1

I'm trying to store a list of variable length arrays in an HDF file with the following procedure:

phn_mfccs = []

# Import wav files
for waveform in files:
    phn_mfcc = mfcc(waveform) # produces a variable length multidim array of the shape (x, 13, 1)              

    # Add MFCC and label to dataset
    # phn_mfccs has dimension (len(files),)
    # phn_mfccs[i] has variable dimension ([# of frames in ith segment] (variable), 13, 1)
    phn_mfccs.append(phn_mfcc) 

dt = h5py.special_dtype(vlen=np.dtype('float64'))
mfccs_out.create_dataset('phn_mfccs', data=phn_mfccs, dtype=dt)

It seems like my datatypes aren't working out though -- instead of each element of the mfccs_out dataset containing a multidimensional array, it contains just a 1D array. e.g. if the first phn_mfcc I append originally has dimension (59,13,1), mfccs_out['phn_mfccs'][0] has dimension (59,). I suspect it is because I'm just using a float64 datatype, and I need something else for an array of arrays? If I don't specify the dataset or try to use dtype='O', though, it spits out an error like "Object dtype 'O' has no native HDF equivalent."
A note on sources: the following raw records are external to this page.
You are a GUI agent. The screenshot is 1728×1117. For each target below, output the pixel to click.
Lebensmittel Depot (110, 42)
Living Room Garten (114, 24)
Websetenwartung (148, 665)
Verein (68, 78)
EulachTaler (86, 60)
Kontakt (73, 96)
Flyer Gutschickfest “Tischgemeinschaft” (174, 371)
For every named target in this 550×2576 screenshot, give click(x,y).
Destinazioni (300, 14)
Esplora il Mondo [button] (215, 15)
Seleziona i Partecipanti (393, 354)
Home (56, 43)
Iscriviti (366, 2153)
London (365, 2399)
Ideally, what I'd like is for mfccs_out['phn_mfccs'][i] to contain the ith phn_mfcc that I appended to the list phn_mfccs.

Jess
  • 1,515
  • 3
  • 23
  • 32

1 Answers1

0

The essence of your code is:

phn_mfccs = []
<loop several layers>
    phn_mfcc = <some sort of array expanded by one dimension>
    phn_mfccs.append(phn_mfcc) 

At the end of loops phn_mfccs is a list of arrays. I can't tell from the code what the dtype and shape is. Or whether it differs for each element of the list.

I'm not entirely sure what create_dataset does when given a list of arrays. It may wrap it in np.array.

mfccs_out.create_dataset('phn_mfccs', data=phn_mfccs, dtype=dt)

What does np.array(phn_mfccs) produce? Shape, dtype? If all the elements are arrays of the same shape and dtype it will produce a higher dimensional array. If they differ in shape, it will produce a 1d array with object dtype. Given the error message, I suspect the latter.

I've answered a few vlen questions but haven't worked with it a lot

http://docs.h5py.org/en/latest/special.html

I vaguely recall that the 'ragged' dimension of a h5 array can only be 1d. So a phn_mfccs object array that contains 1d float arrays of varying dimensions might work.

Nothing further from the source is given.